--- Working data Enclosed Below ---

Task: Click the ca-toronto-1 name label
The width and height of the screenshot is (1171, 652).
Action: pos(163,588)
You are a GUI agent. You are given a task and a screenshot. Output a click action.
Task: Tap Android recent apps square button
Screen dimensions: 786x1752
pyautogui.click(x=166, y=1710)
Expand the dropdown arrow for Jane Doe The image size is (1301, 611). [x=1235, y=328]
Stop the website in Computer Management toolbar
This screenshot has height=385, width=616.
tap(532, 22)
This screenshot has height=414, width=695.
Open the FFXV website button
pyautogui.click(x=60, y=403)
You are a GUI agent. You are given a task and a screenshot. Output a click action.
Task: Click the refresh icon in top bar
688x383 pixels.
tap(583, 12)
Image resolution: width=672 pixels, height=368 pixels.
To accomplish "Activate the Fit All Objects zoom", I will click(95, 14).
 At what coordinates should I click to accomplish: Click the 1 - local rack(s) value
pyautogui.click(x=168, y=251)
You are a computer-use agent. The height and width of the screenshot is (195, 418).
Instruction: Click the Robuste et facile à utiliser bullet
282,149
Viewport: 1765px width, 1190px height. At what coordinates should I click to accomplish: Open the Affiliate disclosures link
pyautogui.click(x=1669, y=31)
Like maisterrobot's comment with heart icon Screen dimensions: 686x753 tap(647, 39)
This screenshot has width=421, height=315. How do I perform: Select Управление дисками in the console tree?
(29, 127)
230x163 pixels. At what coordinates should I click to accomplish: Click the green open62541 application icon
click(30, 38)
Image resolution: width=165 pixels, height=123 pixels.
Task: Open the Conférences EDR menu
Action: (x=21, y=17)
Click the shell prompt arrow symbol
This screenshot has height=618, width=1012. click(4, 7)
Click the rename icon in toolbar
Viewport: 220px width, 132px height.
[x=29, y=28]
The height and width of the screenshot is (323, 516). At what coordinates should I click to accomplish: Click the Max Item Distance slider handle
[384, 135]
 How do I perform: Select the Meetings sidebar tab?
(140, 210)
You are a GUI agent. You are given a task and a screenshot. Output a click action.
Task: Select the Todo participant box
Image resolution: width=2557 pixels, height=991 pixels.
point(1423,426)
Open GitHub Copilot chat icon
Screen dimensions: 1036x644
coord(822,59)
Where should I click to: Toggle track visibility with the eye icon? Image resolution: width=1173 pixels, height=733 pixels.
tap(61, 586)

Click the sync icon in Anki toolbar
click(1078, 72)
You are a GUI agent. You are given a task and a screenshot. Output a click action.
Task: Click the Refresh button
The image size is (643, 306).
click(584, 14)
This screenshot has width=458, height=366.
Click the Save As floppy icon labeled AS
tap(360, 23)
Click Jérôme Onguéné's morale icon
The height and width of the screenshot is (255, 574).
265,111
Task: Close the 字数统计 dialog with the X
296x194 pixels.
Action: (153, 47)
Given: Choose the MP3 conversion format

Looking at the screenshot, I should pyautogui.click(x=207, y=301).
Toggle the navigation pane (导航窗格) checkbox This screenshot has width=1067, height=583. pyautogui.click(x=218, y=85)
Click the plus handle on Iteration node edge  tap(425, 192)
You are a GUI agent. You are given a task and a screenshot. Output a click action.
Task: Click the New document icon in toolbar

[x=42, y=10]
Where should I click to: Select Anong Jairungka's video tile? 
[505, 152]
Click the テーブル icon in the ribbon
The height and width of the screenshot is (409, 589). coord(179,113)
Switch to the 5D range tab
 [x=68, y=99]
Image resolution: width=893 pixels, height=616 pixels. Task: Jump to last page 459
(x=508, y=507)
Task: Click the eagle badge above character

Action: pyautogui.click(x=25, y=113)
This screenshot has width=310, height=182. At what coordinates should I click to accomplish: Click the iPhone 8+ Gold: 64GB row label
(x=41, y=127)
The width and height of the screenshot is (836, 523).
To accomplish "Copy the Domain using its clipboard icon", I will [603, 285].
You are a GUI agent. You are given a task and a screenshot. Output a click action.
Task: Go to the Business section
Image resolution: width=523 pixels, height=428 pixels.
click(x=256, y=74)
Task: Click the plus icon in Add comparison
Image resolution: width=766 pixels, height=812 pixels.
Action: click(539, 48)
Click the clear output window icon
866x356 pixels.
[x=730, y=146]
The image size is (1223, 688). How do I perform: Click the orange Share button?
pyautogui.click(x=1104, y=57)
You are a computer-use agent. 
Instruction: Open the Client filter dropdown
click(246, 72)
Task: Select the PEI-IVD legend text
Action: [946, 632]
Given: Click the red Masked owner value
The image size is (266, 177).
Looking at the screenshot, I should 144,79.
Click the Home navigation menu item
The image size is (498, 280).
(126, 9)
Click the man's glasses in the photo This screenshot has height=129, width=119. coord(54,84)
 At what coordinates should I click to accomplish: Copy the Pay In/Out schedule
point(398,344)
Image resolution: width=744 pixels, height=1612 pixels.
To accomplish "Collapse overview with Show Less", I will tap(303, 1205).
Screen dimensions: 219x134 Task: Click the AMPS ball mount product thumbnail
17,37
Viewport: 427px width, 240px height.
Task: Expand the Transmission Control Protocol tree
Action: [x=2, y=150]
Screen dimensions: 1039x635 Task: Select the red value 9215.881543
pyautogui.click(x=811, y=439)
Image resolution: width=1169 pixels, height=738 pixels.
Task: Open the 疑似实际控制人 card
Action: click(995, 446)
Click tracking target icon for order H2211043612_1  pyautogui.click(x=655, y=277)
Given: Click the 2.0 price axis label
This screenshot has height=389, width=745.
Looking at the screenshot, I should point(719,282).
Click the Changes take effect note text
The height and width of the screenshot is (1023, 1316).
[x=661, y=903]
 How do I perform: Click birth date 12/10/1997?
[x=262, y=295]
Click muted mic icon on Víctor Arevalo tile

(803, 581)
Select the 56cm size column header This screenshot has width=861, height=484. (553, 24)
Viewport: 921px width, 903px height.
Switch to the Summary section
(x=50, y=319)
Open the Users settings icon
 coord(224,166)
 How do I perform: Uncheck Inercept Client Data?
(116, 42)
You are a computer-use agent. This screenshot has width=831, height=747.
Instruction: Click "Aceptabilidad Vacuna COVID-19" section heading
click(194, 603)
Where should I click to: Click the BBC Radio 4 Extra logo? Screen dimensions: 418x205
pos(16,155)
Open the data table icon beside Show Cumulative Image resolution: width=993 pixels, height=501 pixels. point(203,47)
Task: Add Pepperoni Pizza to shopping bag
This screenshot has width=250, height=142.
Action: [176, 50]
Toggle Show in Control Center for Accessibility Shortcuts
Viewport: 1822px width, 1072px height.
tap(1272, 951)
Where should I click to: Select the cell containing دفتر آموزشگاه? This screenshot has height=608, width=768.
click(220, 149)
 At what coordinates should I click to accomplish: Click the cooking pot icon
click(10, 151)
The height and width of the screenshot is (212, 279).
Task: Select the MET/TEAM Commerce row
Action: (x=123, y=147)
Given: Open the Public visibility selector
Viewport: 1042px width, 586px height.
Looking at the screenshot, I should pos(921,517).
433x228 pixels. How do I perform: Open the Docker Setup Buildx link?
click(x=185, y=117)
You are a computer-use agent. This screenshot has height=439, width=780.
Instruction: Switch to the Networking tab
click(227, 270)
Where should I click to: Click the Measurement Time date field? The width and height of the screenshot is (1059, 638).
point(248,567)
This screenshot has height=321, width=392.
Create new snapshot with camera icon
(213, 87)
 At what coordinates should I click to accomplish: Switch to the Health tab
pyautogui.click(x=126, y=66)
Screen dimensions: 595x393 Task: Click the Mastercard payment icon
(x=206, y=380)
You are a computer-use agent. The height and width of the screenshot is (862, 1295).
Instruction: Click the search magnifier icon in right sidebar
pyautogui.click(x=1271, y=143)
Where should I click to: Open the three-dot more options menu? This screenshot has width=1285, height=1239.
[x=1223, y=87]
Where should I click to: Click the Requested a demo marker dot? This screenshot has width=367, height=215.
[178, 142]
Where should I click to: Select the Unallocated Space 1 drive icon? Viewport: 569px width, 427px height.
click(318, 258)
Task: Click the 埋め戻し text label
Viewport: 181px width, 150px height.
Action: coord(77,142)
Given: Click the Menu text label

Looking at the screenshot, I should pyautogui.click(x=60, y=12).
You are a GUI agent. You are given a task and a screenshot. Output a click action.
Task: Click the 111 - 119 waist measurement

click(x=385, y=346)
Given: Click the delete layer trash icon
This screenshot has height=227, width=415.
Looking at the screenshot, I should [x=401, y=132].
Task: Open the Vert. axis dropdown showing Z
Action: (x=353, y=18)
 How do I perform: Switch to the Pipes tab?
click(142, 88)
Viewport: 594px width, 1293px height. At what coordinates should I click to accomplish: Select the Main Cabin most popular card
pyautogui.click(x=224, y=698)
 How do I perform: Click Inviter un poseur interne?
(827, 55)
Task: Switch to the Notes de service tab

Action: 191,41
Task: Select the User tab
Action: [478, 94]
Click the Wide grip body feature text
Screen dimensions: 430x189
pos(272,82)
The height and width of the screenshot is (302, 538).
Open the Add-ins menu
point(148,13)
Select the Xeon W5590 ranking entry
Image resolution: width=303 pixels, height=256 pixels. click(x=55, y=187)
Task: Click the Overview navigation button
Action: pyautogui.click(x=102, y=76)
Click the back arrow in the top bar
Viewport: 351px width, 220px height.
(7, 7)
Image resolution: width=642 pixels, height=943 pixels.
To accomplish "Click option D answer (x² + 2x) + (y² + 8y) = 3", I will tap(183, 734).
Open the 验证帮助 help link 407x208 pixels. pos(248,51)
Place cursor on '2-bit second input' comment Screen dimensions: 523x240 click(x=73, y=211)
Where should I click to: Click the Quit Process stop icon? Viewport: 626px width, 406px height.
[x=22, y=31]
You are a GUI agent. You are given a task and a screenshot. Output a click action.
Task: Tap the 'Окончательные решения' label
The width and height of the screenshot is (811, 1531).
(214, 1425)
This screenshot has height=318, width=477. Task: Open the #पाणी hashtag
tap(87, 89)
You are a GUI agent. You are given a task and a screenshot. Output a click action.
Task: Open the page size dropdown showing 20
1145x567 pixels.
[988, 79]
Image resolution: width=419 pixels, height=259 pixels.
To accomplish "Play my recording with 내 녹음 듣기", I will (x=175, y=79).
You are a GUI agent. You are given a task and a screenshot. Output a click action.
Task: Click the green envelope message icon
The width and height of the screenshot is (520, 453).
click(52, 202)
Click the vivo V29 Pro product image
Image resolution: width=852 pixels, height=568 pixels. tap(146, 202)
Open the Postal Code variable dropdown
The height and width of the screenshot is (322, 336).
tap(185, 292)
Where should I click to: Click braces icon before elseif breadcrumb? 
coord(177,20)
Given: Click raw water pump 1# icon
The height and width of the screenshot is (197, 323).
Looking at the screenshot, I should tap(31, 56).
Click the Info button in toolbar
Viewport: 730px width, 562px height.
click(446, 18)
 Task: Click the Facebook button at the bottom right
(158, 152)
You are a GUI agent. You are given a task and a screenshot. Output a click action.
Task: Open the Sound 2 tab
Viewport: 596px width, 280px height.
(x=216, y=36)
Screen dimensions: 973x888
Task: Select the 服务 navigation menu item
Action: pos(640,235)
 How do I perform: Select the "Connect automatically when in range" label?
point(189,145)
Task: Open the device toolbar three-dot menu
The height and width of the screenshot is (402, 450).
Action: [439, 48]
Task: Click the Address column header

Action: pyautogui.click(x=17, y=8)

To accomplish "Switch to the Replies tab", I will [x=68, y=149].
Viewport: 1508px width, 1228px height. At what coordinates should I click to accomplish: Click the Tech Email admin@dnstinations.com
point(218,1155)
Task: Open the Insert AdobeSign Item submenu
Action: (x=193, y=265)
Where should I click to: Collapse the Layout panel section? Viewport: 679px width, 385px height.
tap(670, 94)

--- End of Enclosed Working data ---

Task description: Each line above that contains the word "comment" should be returned.

Task output:
Like maisterrobot's comment with heart icon Screen dimensions: 686x753 tap(647, 39)
Place cursor on '2-bit second input' comment Screen dimensions: 523x240 click(x=73, y=211)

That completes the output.